Listen to this article
Intel Labs collaborated with the Computer Vision Center in Spain, Kujiale in China, and the Technical University of Munich to develop the Simulator for Photorealistic Embodied AI Research (SPEAR). The result is a highly realistic, open-source simulation platform that accelerates the training and validation of embodied AI systems in indoor domains. The solution can be downloaded under an open-source MIT license.
Existing interactive simulators have limited content diversity, physical interactivity, and visual fidelity. This realistic simulation platform allows developers to train and validate embodied agents for growing tasks and domains.
The goal of SPEAR is to drive research and commercialization of household robotics through the simulation of human-robot interaction scenarios.

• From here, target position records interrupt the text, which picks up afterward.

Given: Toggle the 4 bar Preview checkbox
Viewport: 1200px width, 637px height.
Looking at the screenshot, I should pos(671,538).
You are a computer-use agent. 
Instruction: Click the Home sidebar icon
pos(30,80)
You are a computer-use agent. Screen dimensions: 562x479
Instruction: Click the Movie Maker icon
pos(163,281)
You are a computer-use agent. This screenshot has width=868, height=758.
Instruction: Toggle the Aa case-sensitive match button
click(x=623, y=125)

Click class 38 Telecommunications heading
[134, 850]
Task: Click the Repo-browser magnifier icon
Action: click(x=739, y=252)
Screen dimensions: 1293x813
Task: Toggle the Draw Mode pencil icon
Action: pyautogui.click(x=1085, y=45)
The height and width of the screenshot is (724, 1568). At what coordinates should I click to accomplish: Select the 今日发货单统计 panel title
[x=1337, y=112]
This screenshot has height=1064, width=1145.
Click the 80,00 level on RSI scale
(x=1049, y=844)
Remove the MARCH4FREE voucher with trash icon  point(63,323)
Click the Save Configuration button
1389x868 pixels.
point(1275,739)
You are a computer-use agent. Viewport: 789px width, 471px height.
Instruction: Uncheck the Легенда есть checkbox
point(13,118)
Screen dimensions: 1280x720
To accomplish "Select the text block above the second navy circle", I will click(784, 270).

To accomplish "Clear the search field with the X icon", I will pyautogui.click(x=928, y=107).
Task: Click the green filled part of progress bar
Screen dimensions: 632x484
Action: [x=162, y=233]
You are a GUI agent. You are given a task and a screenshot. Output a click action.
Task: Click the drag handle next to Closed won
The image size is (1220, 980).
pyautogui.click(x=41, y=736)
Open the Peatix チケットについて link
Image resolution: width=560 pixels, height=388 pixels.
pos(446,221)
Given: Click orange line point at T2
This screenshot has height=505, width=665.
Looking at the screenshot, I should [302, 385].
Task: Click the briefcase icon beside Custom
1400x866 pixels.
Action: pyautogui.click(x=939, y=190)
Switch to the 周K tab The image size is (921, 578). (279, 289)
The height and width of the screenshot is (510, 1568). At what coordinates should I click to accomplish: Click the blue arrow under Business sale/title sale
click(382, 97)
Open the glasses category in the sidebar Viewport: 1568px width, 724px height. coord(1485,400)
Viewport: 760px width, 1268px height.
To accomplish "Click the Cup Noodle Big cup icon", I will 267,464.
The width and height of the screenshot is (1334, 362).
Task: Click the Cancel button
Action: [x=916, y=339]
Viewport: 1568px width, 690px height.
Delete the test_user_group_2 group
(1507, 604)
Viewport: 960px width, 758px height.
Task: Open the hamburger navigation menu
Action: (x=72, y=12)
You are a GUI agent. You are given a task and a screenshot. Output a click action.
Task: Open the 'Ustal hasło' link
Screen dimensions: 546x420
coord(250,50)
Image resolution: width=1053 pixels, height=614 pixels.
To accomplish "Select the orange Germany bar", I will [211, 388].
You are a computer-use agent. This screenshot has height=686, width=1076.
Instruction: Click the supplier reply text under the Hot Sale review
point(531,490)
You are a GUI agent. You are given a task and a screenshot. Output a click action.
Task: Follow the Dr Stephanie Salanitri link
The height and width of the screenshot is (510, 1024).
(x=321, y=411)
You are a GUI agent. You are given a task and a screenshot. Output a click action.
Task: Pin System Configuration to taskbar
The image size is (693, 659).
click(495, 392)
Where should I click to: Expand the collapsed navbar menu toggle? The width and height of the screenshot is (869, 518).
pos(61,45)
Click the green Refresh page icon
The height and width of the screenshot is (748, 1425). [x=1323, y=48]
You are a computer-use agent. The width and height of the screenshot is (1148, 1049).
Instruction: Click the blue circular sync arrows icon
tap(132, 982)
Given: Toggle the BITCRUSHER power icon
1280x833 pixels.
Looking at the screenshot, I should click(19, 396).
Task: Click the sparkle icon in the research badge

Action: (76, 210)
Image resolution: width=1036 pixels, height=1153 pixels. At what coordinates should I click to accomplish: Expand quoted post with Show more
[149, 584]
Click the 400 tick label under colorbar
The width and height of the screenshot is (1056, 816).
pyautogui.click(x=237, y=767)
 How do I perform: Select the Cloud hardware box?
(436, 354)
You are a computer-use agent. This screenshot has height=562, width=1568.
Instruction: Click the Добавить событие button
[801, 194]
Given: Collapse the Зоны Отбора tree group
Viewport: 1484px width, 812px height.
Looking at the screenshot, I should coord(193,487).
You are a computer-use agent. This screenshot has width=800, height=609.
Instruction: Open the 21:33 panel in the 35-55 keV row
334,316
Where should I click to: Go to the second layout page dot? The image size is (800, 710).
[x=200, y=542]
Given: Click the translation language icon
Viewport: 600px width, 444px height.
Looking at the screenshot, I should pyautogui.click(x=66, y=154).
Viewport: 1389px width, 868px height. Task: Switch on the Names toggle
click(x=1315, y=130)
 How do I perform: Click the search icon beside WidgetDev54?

It took more than a year with a team of professional artists to construct a collection of high-quality, handcrafted, interactive environments. The SPEAR starter pack features more than 300 virtual indoor environments with more than 2,500 rooms and 17,000 objects that can be manipulated individually.
These interactive training environments use detailed geometry, photorealistic materials, realistic physics, and accurate lighting. New content packs targeting industrial and healthcare domains will be released soon.
The use of highly detailed simulation enables the development of more robust embodied AI systems. Roboticists can leverage simulated environments to train AI algorithms and optimize perception functions, manipulation, and spatial intelligence. The ultimate outcome is faster validation and a reduction in time-to-market.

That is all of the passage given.